Under normal operating conditions, the three-phase voltage imbalance of the inverter output (ratio of the reverse sequence component to the positive sequence component) should not exceed a specified value, generally expressed in %, such as 5% or 8%.

3. The waveform distortion of the output voltage

When the inverter output voltage is sinusoidal, the maximum allowable waveform distortion (or harmonic content) should be specified. Usually expressed as the total waveform distortion of the output voltage, its value should not exceed 5% (single-phase output allows 10%).

4. Rated output frequency

The frequency of the inverter output AC voltage should be a relatively stable value, usually 50Hz. Under normal working conditions, the deviation should be within ±1%.

5. Load power factor

Characterizes the ability of an inverter with inductive or capacitive loads. Under sine wave conditions, the load power factor is 0.7 to 0.9 (hysteresis) and the nominal value is 0.9.

6. Rated output current (or rated output capacity)

Indicates the rated output current of the inverter within the specified load power factor range. Some inverter products give a rated output capacity, the unit of which is expressed in VA or kVA. The rated capacity of the inverter is the product of the rated output voltage as the rated output current when the output power factor is 1 (purely resistive load).

7. Rated output efficiency

The efficiency of the inverter is the ratio of its output power to input power, expressed in %, under specified operating conditions. The efficiency of the inverter at rated output capacity is full load efficiency, and the efficiency at 10% rated output capacity is low load efficiency.

8. Protection

Overvoltage protection: For inverters without voltage stability measures, there should be output overvoltage protection measures to protect the negative intercept from the output overvoltage.

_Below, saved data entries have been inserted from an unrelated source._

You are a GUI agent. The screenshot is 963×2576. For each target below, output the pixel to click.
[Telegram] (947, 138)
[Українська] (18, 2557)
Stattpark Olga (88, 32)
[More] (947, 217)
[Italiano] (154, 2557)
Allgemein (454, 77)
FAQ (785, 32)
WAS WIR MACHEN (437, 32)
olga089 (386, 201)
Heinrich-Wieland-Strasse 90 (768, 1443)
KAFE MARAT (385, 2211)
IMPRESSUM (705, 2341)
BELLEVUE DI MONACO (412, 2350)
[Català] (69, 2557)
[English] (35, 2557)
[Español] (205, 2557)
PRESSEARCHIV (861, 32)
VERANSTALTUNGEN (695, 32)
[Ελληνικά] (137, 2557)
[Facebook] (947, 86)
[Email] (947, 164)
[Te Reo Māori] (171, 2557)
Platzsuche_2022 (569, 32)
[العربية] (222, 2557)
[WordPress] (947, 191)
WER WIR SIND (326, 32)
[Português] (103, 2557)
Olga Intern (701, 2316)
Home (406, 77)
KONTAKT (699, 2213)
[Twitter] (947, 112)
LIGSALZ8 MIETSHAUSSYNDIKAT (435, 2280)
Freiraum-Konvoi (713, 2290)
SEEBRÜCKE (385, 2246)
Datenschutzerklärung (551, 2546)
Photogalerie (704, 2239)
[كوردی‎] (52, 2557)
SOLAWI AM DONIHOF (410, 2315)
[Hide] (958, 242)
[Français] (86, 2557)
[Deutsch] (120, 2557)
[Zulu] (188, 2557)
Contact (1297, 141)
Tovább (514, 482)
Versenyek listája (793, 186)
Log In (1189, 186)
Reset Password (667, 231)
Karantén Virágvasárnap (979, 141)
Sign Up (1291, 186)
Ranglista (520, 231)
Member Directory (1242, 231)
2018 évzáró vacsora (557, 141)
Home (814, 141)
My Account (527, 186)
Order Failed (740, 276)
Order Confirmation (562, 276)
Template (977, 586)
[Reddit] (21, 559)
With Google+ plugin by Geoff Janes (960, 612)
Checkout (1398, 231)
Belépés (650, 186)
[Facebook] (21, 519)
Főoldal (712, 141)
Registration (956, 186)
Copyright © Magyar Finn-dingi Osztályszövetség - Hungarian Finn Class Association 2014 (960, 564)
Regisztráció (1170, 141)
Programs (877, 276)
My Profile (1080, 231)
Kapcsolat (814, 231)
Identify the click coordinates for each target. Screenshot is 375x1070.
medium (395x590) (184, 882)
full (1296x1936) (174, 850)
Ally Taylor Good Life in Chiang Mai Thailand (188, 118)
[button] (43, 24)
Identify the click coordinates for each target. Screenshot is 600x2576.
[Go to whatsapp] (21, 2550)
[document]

Overcurrent protection: The overcurrent protection of the inverter should ensure that the load acts in a timely manner when the load is short-circuited or the current exceeds the allowable value, so as to protect it from inrush current.

9. Starting characteristics

Characterizes the ability of the inverter to load start and performance during dynamic operation. The inverter should be guaranteed to start reliably under rated load.

10. Noise

Transformers, filter inductors, electromagnetic switches, and fans in power electronics can generate noise. When the inverter is in normal operation, the noise should not exceed 80dB, and the noise of the small inverter should not exceed 65dB.